Let’s start with a simple search for “What is a carrot?”:
The output for this query looks like:
As you see, we indexed vectors in Momento Vector Index and stored the original text as metadata in the items. When asked the question “What is a carrot?”, we transformed the text into a vector, performed a vector search in MVI, and returned the original text stored in the metadata. Under the hood we did a vector-to-vector matching, yet from a user perspective it looks like a text-to-text search.
Step 7: Too verbose? Let’s use chat completions to enhance query responses
Until now, our approach has treated question answering primarily as a retrieval task. We've taken the user's query, performed a search, and presented snippets of information that could potentially contain the answer. This method, while effective in fetching relevant data, still places the onus on the user to sift through the results and extract the answer. It's akin to providing pages from a reference book without pinpointing the exact information sought.
To elevate the user experience from mere retrieval to direct answer generation, we introduce Large Language Models (LLMs) like OpenAI's GPT-3.5. LLMs have the ability to not just find but also synthesize information, offering concise and contextually relevant answers. This is a significant leap from delivering a page of search results to providing a clear, succinct response to the user's query.
And let’s use the same query “What is a carrot?” to compare the response.
Now let’s quickly compare the outputs of a more specific question such as "How fast do fast-growing cultivators mature in carrots?"

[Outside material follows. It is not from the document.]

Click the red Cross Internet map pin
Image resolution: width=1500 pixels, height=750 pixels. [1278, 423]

Notice how brief and precise the chat completion response is compared to the raw semantic search results.
In this guide, we embarked on a journey to build a question answering system from the ground up. The key idea behind our approach was to treat question answering as a retrieval problem. By using text embeddings and vector search, we've brought in state of the art nuanced and semantically rich search, surpassing traditional keyword-based approaches. Let's briefly recap the steps we took to get here:
- Initializing Clients: Set up OpenAI and Momento clients, laying the groundwork for our system.
- Fetching and Processing Data: Extracted and processed data from Wikipedia, preparing it for embedding generation. We learnt about the significance of creating chunks of data for efficient retrieval.

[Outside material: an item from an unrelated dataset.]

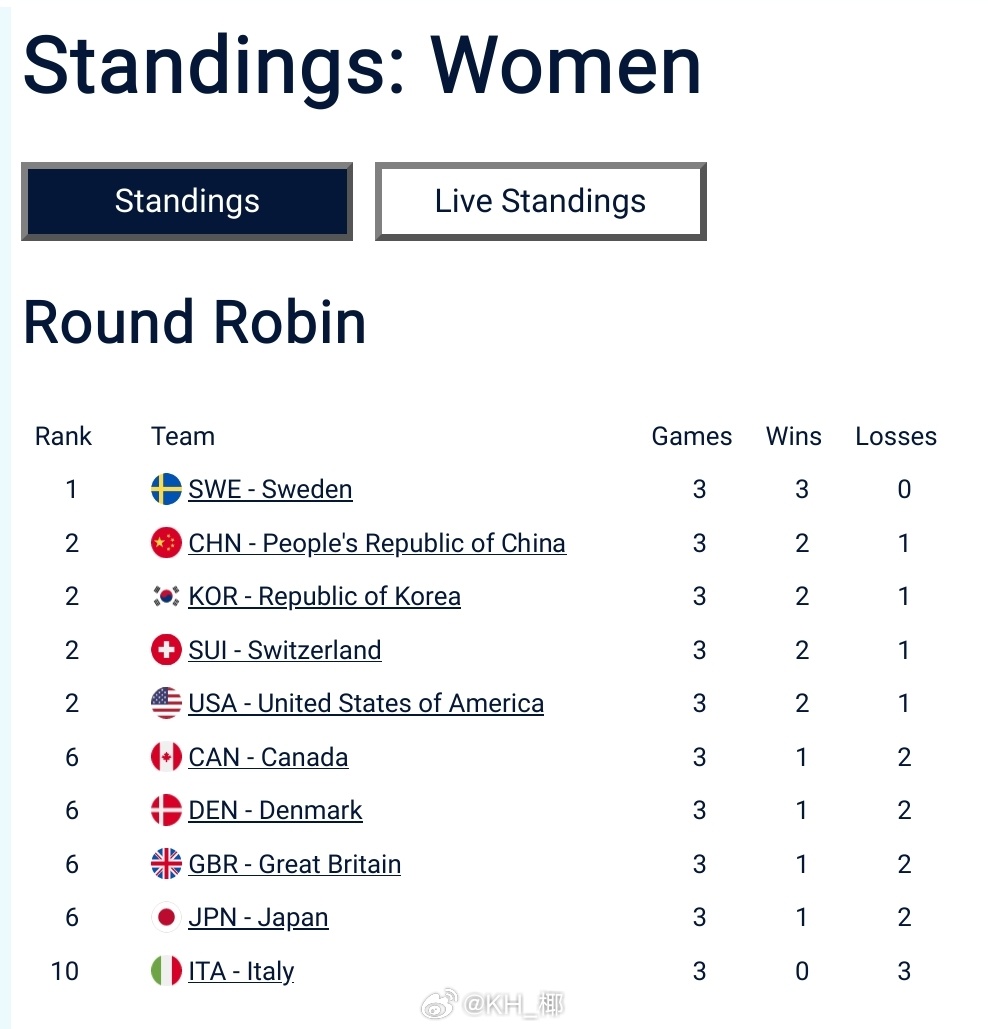This screenshot has width=988, height=1029.
Task: Open the ITA - Italy team link
Action: click(x=241, y=971)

- Generating Embeddings: Utilized OpenAI's text-embedding-ada-002 model to generate text embeddings, converting our corpus into a format suitable for semantic search. We learnt how the length of these embeddings direct the number of dimensions of a vector index.
- Storing in MVI: Stored these embeddings in Momento's Vector Index, ensuring efficient retrieval. We learnt about a common pitfall of using UUID as an index’s item ID, which results in repeated re-indexing of the same data.
- Searching and Responding to Queries: Implemented a search functionality that leverages vector indexing for semantic search to find the most relevant responses. We perform a vector-to-vector search, and use the text stored in the metadata of our items to display to the user.
- Enhancing Responses with Chat Completions: Added a layer of refinement using OpenAI's chat completions to generate concise and accurate answers. Here we witnessed that Large Language Models not only improve the accuracy of the responses but also ensure they are contextually relevant, coherent, and presented in a user-friendly format.
Finally, while our hands-on approach offers a deep dive into the mechanics of building a Q&A engine, we recognize the complexity involved in such an endeavor. Frameworks like Langchain abstract much of this complexity, providing a higher-level abstraction that simplifies the process of chaining embeddings from OpenAI or altering the vector store. Langchain is a choice tool for many developers, making it easier to build, modify, and maintain complex AI-driven applications.